*** Records supplied

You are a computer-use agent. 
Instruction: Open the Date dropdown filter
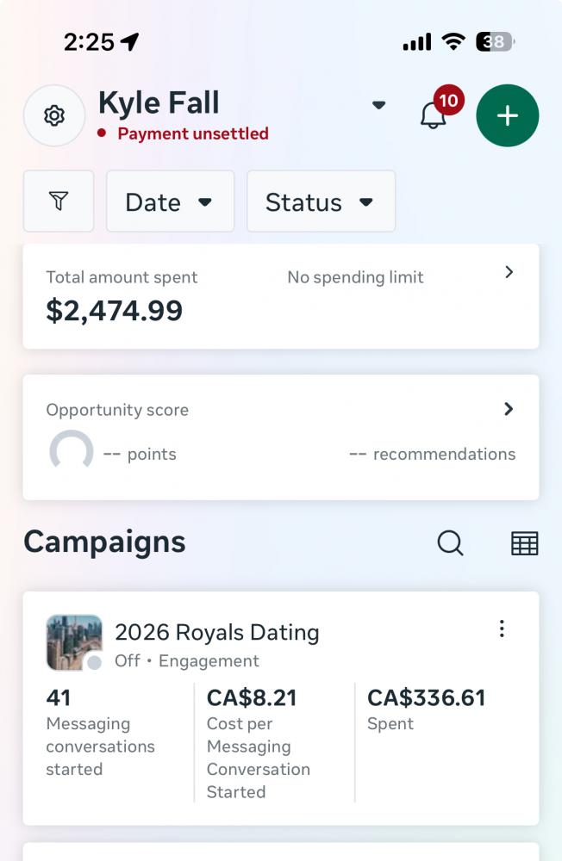tap(170, 201)
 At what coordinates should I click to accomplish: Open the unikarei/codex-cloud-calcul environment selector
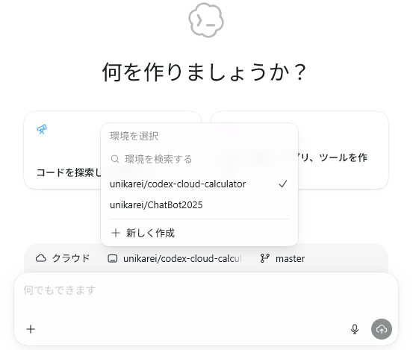pyautogui.click(x=175, y=258)
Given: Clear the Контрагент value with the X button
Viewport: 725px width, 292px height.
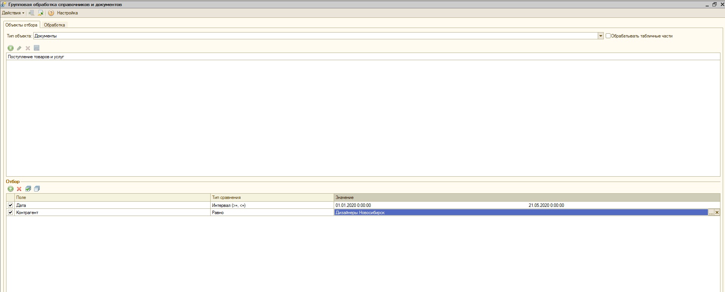Looking at the screenshot, I should pos(717,213).
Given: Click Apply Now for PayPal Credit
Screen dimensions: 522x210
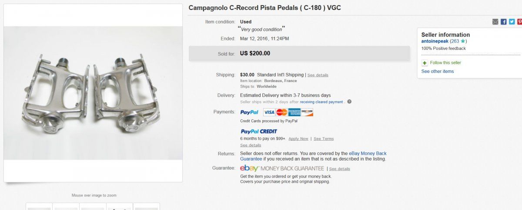Looking at the screenshot, I should tap(298, 139).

******

◆ What you will do
Would you return all lines from the preceding listing that contain the word "Given"?

◆ Task solution
Given: Clear the Контрагент value with the X button
Given: Click Apply Now for PayPal Credit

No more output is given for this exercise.